A dirlo è l’Osservatorio Pmi 2014, un’indagine che la società di consulenza Global Strategy ha condotto sulle oltre 40mila imprese italiane manifatturiere e di servizi che compongono il tessuto economico e industriale italiano. Di queste, circa otto mila nel 2012 hanno registrato un fatturato tra i 20 e i 250 milioni di euro, ma solo 327 sono state capaci di ampliare il gap di performance rispetto ai principali indicatori finanziari e patrimoniali (rapporto Posizione finanziaria netta/Ebitda: 0,4% contro il 2,6% del resto delle Pmi nel 2012 e un ritorno sugli investimenti nel 2012 pari al 12,1%).
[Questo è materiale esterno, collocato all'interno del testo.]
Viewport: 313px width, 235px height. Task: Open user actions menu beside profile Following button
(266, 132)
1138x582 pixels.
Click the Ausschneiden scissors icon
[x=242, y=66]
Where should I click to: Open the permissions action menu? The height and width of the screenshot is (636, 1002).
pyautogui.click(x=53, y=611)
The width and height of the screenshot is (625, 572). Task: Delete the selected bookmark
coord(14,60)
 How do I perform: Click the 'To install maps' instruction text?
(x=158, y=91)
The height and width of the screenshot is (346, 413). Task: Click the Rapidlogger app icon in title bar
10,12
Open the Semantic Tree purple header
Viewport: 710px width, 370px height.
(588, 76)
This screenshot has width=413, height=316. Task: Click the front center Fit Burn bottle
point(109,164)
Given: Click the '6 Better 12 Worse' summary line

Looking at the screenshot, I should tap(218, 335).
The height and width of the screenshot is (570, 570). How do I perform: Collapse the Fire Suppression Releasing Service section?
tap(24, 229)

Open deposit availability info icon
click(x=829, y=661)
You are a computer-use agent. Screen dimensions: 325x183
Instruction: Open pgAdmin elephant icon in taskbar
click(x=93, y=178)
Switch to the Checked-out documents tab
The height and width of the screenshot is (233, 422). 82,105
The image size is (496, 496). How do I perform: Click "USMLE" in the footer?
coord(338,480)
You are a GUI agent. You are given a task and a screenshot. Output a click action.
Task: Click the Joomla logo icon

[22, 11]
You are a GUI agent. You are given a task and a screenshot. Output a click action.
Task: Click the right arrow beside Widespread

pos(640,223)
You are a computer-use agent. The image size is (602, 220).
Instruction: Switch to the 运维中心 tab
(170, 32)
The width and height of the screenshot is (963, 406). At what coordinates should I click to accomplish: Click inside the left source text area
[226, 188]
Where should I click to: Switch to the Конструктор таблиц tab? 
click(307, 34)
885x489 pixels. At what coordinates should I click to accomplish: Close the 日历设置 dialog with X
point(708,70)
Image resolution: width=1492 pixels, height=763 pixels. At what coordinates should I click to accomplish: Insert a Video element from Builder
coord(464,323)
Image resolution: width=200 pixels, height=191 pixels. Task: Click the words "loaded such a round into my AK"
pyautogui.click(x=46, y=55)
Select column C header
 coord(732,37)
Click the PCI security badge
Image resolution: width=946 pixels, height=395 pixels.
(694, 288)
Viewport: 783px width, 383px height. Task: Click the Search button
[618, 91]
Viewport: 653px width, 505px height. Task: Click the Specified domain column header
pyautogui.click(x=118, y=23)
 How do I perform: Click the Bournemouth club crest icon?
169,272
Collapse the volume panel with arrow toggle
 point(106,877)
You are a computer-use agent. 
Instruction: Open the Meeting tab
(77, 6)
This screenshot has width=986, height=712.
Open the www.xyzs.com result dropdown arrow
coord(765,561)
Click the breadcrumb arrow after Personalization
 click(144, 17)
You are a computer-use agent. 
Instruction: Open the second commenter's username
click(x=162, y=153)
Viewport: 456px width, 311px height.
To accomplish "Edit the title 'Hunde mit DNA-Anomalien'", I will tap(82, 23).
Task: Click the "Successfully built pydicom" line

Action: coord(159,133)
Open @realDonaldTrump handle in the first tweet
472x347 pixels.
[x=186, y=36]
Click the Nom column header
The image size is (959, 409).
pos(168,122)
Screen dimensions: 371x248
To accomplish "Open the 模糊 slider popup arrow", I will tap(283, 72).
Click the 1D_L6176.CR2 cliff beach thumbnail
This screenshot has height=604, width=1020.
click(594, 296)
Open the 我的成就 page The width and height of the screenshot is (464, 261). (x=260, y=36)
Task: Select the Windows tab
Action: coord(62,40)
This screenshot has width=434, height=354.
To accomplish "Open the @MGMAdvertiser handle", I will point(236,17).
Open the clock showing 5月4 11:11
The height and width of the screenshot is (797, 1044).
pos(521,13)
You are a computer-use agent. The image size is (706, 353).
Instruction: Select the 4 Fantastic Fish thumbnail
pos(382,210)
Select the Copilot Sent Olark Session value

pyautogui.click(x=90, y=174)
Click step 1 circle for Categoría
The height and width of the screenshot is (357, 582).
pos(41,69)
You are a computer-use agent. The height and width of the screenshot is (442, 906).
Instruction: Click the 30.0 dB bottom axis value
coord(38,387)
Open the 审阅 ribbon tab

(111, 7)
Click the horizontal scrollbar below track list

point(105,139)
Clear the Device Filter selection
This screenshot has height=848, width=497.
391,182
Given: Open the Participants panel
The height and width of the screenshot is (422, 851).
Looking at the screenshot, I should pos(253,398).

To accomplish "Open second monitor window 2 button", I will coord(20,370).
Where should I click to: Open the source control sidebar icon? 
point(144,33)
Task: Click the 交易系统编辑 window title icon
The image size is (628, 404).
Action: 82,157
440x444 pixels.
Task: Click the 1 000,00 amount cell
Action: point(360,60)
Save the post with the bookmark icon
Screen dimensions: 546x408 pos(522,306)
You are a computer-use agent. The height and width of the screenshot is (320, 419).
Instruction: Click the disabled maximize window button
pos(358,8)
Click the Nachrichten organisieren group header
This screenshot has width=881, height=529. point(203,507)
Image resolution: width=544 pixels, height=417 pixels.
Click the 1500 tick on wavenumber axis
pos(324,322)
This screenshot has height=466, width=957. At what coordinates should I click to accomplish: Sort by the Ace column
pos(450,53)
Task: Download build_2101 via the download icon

“Il successo nasce dall’aver puntato su tecnologie innovative e internazionalizzazione dei processi, grazie alla flessibilità degli imprenditori nel riadattare le strategie operative per raggiungere gli obiettivi”, spiega Antonella Negri-Clementi, presidente e Ceo di Global Strategy. Dal report emerge però come il Dna di queste imprese sia rimasto immutato: sono aziende che operano soprattutto in settori maturi (oltre il 30% appartiene alla meccanica e alla metallurgia), seppur con una progressiva affermazione delle aziende di servizi, come lo sviluppo di software e il supporto a funzioni d’ufficio (22 aziende in più rispetto all’anno scorso).
Mappa geografica
La concentrazione delle Pmi eccellenti è soprattutto nel nord Italia (73%). Il nord-est, così come il Sud, ha livelli di crescita inferiori alla media nazionale (3,8% e 2,7% contro il 4,1%). In controtendenza, il centro che risulta essere l’unica zona dello Stivale che vede un aumento di nuovi inserimenti (5,3%).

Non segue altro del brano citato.